A large portion of respondents to the survey, 26%, say they have to use 11 or more accounts, resources, tools, and apps on a daily basis. In addition, 41% of employees say they spend an average of one or more hours per day searching company networks or shared systems for work files or information. That makes things tougher for hybrid workers.
“It remains to be seen where the balance between remote and office work will land, but there is no denying that hybrid will be a permanent feature going forward,” says Kim Fulton, principal for leadership, change, and organization at Kearney. “Employees have seen the value of increased autonomy and flexibility in their lives and employers are recognizing that productivity has remained steady or even improved with hybrid work.”

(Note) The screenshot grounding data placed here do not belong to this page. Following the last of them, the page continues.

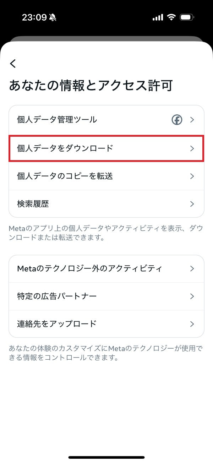This screenshot has width=213, height=463.
Task: Click chevron for 連絡先をアップロード
Action: 192,324
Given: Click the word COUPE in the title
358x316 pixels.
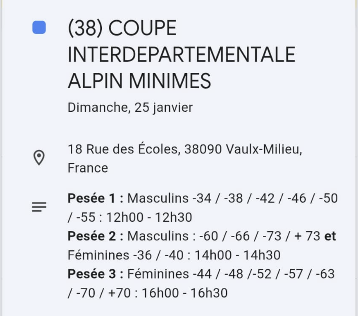Looking at the screenshot, I should pyautogui.click(x=143, y=28).
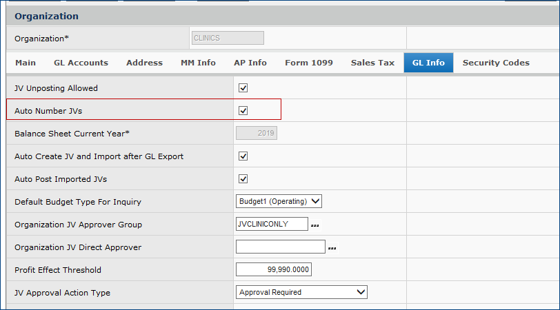560x310 pixels.
Task: Open the AP Info tab
Action: coord(250,63)
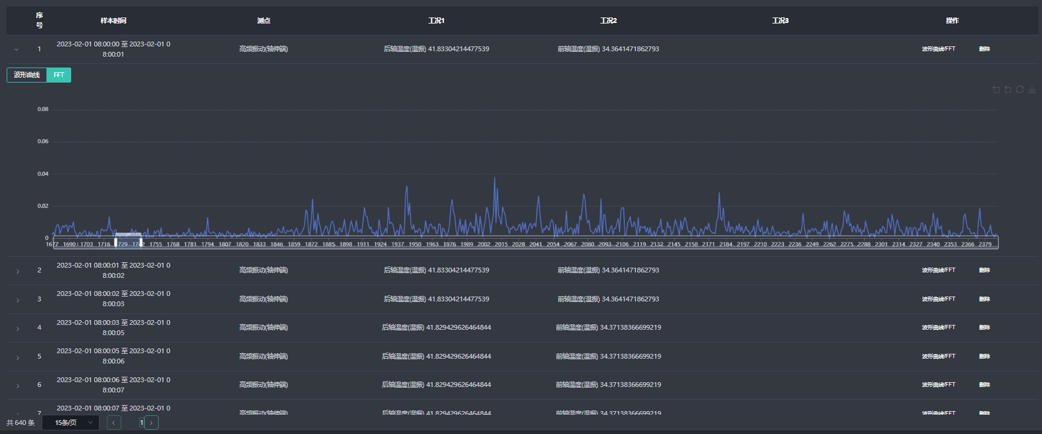Go to next page arrow
Screen dimensions: 1042x434
(x=151, y=423)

For hybrid employees, however, information-sharing issues are amplified. At least 43% of hybrid workers in the OpenText survey feel they “are not or are only somewhat equipped with the right digital tools” to work remotely. These workers feel that they face a broad range of other challenges with more than a quarter (26%) saying that they cannot collaborate or share files with colleagues as easily when they are working from home. Another 26% indicate they cannot access corporate file systems and content as easily when working remotely. Almost a quarter (21%) are struggling to carry devices between homes and offices.
Another barrier to hybrid work “is conducting asynchronous work synchronously,” says Amy Williams, head of people operations at Mission Lane. “When everyone was in the office at the same time, folks would be working on things at the same time and could easily pop over to a teammate’s desk to ask a question or discuss a project. We want our employees to be able to work independently and in the location where they thrive the most, but the challenge is making sure that synchronicity doesn’t get lost in the shuffle.”
Still, with extra care and attention, hybrid work can be accommodated — if things are kept in their proper perspective. “Thanks to the myriad of technology solutions that streamline communication and business processes — email, Teams, Asana, Target Process — we’re able to work in a hybrid and remote environment efficiently,” says Brian Macias, president of Embrace Pet Insurance. “But productivity is just one KPI in life and business. There’s something to be said for stopping to chat with a coworker in the hall or popping into their office to ask a couple quick questions. It beats 10 emails back and forth to get the same answers and it forges a more personal connection. As human beings, we need social bonds. We spend much of our week working, it’s natural that we create those connections with our team members, and that’s harder to do over Teams or video calls.”
The key to successful hybrid work “is applying a people-first approach and allowing individuals to work how they thrive,” says Williams. “For example, to tackle the asynchronous challenge, we encourage teams to set up online group meetings to do asynchronous work together, which enables employees to pick a colleague’s mind or get pulse-checks on ideas. Another challenge and opportunity to hybrid work is keeping employees connected to the company and its mission by supporting them holistically – and employers need to take this seriously.”